School Choice Is Great, but to Have Schools Worth Choosing, There Must Be Equity, Access, and Diversity, Say Authors of New Report
To establish an effective school choice system that benefits all children, experts emphasize the importance of focusing on equity and access, as well as the creation of schools that cater to the needs of every student. This was highlighted in a recent report, which was discussed at an event in Washington, where John Brittain, a professor and acting dean of the law school at the University of the District of Columbia, stressed the significance of the right choice in promoting educational equity and reducing racial isolation and segregation.
The report, released by the Learning Policy Institute think tank and authored by Patrick Shields, outlines the need for policymakers to prioritize choice in order to establish a system of schools that are worth choosing and ensure that every student is selected by a high-quality school. The authors emphasize that districts must consciously create options that are accessible to students in all neighborhoods and of all academic levels.
An example of successful systemic reforms can be seen in San Antonio, where sought-after schools like Montessori and dual language programs were introduced. These schools not only catered to the most disadvantaged students but also attracted wealthier families, thus promoting integration within district schools.
Mohammed Choudhury, the chief innovation officer and architect of the innovative integration approach in San Antonio, argues that neglecting integration implies acceptance of a "separate but equal" standard for schools, similar to the ruling in the Supreme Court’s 1896 Plessy v. Ferguson case. Choudhury believes that advocating for the promise of the 1954 Brown v. Board of Education ruling, which abolished segregated schools, is crucial.

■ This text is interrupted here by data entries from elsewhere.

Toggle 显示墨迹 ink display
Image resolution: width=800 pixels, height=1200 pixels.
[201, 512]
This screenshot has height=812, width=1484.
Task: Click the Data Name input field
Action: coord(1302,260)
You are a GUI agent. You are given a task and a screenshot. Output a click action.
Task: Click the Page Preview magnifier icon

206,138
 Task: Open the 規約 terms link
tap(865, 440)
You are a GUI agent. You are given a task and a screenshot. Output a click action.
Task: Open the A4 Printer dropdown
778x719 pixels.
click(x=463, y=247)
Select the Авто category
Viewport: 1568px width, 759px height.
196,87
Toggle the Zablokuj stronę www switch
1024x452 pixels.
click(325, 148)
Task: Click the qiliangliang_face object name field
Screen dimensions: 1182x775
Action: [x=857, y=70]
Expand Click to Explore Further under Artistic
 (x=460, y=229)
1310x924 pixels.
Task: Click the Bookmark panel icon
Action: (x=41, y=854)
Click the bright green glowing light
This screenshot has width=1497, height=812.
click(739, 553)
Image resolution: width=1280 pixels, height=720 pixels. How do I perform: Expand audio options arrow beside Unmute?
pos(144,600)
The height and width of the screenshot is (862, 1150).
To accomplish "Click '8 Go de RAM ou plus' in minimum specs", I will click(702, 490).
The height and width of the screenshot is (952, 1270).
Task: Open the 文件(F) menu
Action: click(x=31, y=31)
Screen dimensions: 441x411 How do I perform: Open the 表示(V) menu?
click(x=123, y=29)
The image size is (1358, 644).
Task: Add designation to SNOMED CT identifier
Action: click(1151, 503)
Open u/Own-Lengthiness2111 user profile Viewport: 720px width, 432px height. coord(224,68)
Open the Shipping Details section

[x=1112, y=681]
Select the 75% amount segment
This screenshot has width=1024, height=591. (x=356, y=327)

Furthermore, it is vital for choice systems to address the needs of special populations, including students with disabilities. Julie Mead, a professor at the University of Wisconsin, suggests that policymakers should determine whether charter schools should be obligated or incentivized to serve students with disabilities. Additionally, for interdistrict transfers, it is important to clarify whether the sending or receiving school district bears the responsibility of providing a free, appropriate public education to the student, as required by federal law.
The effectiveness of accountability systems relies on their implementation. According to Mead, regions that are less autonomous tend to have higher quality accountability systems. Massachusetts serves as an example of a place with such high quality systems.
Schools must also address issues like disproportionate school discipline and segregation within schools, particularly within gifted and talented programs, according to Ashley Griffin, director of P-12 research at The Education Trust.
It should be noted that the Learning Policy Institute and receive financial support from the Carnegie Corporation of New York.